Natalie, who hails from Burridge in Hampshire, said: ‘I hope these tips help dog walkers make the most of their time in the countryside, enjoying a stress-free walk and perhaps giving them some training ideas they might not have thought of.
‘Dogs are certainly wonderful for our physical and mental wellbeing. When I’m walking with my dogs I’m enjoying myself and they’re able to explore lots of new sniffs and smells. Our walks are a time for us to be together and enjoy some time outside and also keeping me, as well as my dogs and other visitors, safe by using a lead when I need to. This is particularly important when there’s livestock around.
‘Having a dog is one of the most amazing things in life for me. Going out into the outdoors and having that connection with nature and having my best friend by my side, it’s so uplifting!’
Dawn Rayment, People and Wildlife Ranger for the New Forest National Park, said: ‘Our dogs have many distractions in the New Forest, such as ponies and cattle roaming free on the land. There are also many visitors enjoying the Forest and not all want to be bothered by other people’s dogs – and dog mess!.
‘The New Forest is home to some of the UK’s rarest ground nesting birds which are easily disturbed by dogs running loose. So it’s important to train our dogs to remain close by and be able to recall them at all times.’
Allison Thorpe, who leads Access and Recreation for the South Downs National Park, said: ‘Responsible dog walking is a great way for people to get out, get fit and experience the National Park. However, we also understand that having dogs off leads can have a major impact on farmers, as well as fragile wildlife-rich habitats.
‘The aim of our ‘Take The Lead’ campaign is therefore for everyone to be able to have an enjoyable and safe experience.
‘We know there’s been a boom in puppies since the start of the pandemic and there may be many pet owners who are yet to venture out in the countryside with their dogs. So we hope people find Natalie’s top tips useful!’

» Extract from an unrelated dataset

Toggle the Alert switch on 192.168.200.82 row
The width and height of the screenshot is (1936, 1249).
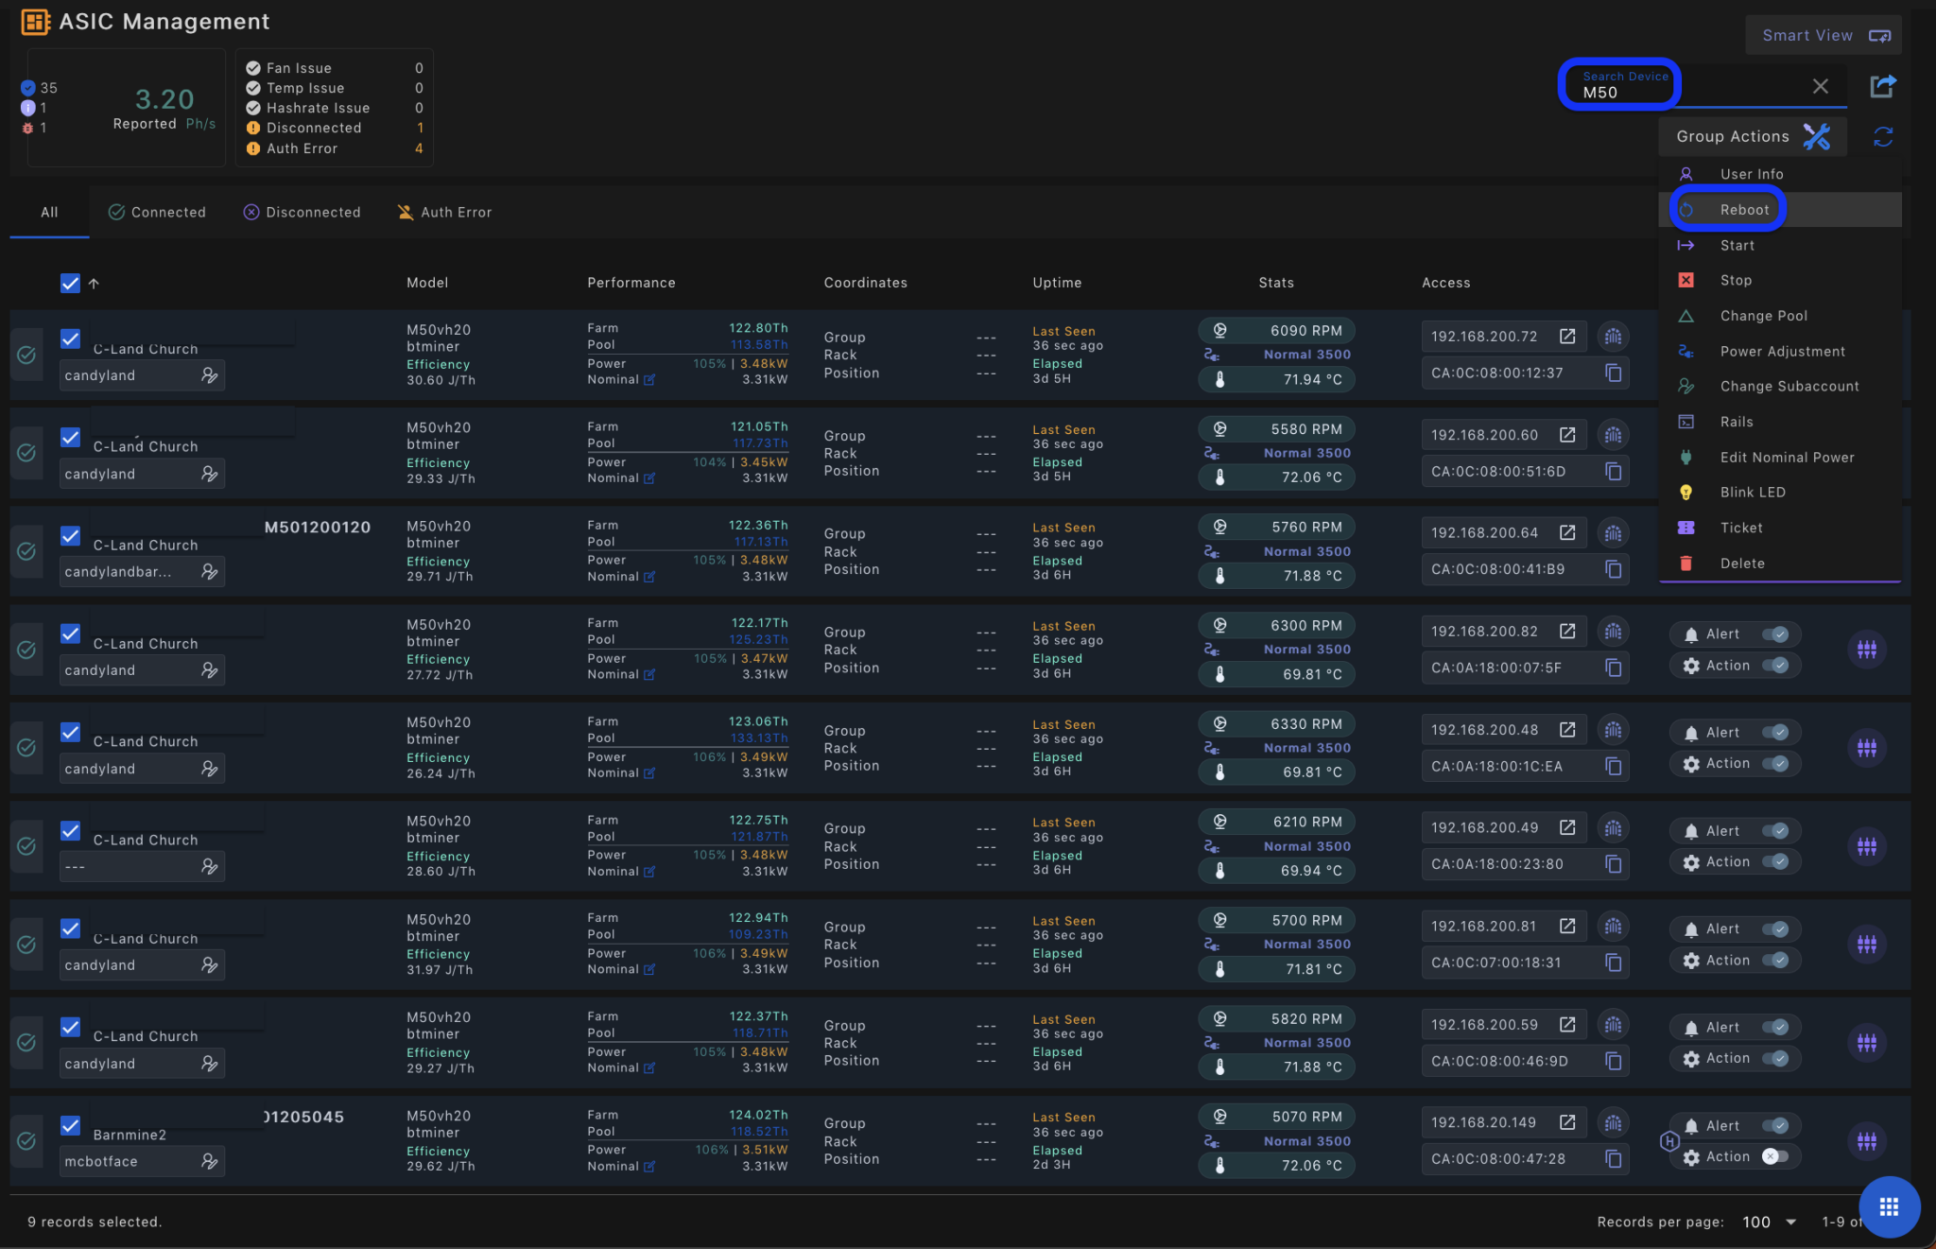point(1774,633)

Shona Jenkins, who has recently joined Bird Aware Solent as the Dog Initiatives Officer, said: ‘We welcome so many dog owners to the Solent coast every year and we really want to champion responsible behaviours in order to protect the habitats that so many of our bird species rely on. These videos are a great tool to demonstrate how we can enjoy our walks with our dogs, while also taking some easy steps to reduce disturbance and better share our shores.’